Now, I have a bit of fondness for older hardware, and as such, I want this to work on the lowest pixel shader profile, pixel shader 1.1. The general idea is to upload the UYVY to YUY2 data to the video card as A8R8G8B8 data, and then convert that in the pixel shader to RGB data. The equations for converting UYVY/YUY2 data to RGB are as follows:

R = 1.164(Y-16) + 1.596(Cr-128)
G = 1.164(Y-16) - 0.813(Cr-128) - 0.391(Cb-128)
B = 1.164(Y-16) + 2.018(Cb-128)

As it turns out, this works out very well for UYVY. Cb and Cr naturally fall into the blue and red channels of the A8R8G8B8 texture; chroma green can be computed via a dot product and merged with a lerp. A little logic for selecting between the two luma samples based on even/odd horizontal position, and we're done. Heck, we can even use the bilinear filtering hardware to interpolate the chroma, too.

YUY2, however, is more annoying because Cb and Cr fall into green and alpha, respectively. Pixel shader 1.1 is very restricted in the channel manipulation available and instructions can neither swizzle the RGB channels nor write to only some of them; also, there is no dp4 instruction for including alpha in a dot product in 1.1. Just moving the scaled Cb and Cr into position consumes two of the precious eight vector instructions:

def c0, 0, 0.5045, 0, 0    ;c0.g = Cb_to_B_coeff / 4
def c1, 1, 0, 0, 0.798     ;c1.rgb = red | c1.a = Cr_to_R_coeff / 2
dp3 r0.rgb, t1_bx2, c0     ;decode Cb (green) -> chroma blue / 2
+ mul r0.a, t1_bias, c1.a  ;decode Cr (alpha) -> chroma red / 2
lrp r0.rgb, c1, r0.a, r0   ;merge chroma red

The net result is that so far, my YUY2 shader requires one instruction pair more than the UYVY shader. I don't know if this is significant in practice, since the underlying register combiner setup of a GeForce 3 is very different and considerably more powerful than Direct3D ps1.1 -- it can do dot(A,B)+dot(C,D) or A*B+C*D in one cycle -- but I have no idea how effective the driver is at recompiling the shader for that architecture.
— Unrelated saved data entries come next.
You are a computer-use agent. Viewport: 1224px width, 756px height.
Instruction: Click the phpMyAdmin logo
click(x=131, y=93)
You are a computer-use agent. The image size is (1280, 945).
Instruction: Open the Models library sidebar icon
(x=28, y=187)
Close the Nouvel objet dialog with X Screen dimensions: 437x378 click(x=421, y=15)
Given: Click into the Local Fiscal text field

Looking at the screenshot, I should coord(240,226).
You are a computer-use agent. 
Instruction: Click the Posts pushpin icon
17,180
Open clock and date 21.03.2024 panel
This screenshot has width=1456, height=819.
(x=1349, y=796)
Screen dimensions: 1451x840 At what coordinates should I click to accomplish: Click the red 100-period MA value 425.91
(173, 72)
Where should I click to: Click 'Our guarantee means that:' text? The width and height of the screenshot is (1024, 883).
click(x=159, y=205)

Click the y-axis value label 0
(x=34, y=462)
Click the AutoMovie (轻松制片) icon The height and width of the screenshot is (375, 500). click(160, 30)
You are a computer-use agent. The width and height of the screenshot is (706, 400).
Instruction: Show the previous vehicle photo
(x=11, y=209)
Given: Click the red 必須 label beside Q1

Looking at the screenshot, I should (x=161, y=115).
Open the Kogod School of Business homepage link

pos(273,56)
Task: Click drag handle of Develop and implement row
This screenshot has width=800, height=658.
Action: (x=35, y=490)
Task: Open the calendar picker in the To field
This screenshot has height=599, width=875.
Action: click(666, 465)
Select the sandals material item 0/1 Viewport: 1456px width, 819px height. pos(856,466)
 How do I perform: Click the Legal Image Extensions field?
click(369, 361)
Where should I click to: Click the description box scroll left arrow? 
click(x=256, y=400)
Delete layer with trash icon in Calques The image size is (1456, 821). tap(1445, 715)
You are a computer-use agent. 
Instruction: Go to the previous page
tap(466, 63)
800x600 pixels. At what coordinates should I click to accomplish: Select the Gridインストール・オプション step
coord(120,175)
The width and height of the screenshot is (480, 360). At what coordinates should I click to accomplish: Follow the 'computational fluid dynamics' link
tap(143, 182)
(If you're willing to step up to a RADEON 8500 and ps1.4, all of this becomes moot due to availability of channel splatting, arbitrary write masks, and four-component dot product operations... but where's the fun in that!?)

It seems that, at least for vector units without cheap swizzling, UYVY is a better match for BGRA image formats than YUY2 due to the way that channels line up. I've been trying to think of where YUY2 might be more appropriate, but the best I can come up with is ABGR, which is a rare format. The other possibility is that someone was doing a weird SIMD-in-scalar trick on a CPU that involved taking advantage of the swapped channels; doing an 8 bit shift on an 80286 or 68000 would have been expensive.

Comments

This blog was originally open for comments when this entry was first posted, but was later closed and then removed due to spam and after a migration away from the original blog software. Unfortunately, it would have been a lot of work to reformat the comments to republish them. The author thanks everyone who posted comments and added to the discussion.